== Provided information
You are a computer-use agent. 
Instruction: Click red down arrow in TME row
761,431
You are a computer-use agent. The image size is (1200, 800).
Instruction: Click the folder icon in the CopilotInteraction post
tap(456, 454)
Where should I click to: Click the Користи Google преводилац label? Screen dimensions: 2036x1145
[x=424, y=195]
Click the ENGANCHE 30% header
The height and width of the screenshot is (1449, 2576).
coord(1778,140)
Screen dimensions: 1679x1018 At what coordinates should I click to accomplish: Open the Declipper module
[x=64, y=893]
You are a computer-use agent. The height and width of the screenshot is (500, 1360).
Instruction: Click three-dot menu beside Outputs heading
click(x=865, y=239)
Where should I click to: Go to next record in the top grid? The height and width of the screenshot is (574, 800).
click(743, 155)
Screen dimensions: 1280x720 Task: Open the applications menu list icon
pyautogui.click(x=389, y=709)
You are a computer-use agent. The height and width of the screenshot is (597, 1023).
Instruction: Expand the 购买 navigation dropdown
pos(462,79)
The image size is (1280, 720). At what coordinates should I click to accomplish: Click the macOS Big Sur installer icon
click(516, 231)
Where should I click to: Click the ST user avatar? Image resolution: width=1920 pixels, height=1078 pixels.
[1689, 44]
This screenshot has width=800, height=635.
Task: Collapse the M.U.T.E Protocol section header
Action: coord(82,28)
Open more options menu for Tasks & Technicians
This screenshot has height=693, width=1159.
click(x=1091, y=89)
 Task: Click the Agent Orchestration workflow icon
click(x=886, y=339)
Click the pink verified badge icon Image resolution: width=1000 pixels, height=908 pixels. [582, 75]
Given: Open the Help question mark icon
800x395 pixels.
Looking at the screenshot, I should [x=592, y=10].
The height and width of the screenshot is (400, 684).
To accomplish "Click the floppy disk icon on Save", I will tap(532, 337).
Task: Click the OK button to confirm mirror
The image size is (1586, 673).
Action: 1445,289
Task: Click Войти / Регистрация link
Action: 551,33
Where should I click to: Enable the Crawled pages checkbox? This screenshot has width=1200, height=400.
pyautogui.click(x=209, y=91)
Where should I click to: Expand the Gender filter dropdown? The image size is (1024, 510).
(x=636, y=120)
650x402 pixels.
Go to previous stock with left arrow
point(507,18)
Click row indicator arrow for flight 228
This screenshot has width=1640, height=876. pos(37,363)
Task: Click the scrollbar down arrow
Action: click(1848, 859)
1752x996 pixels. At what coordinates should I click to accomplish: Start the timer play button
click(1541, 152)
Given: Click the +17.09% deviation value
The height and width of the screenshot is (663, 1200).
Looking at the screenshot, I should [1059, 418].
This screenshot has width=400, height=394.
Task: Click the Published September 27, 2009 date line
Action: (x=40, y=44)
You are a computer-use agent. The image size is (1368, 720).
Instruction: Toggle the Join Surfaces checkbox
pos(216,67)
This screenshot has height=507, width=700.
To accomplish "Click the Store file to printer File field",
====
Your instructions: What is the number of lines in the records holding "computer"? Give the number alone.

Task answer: 5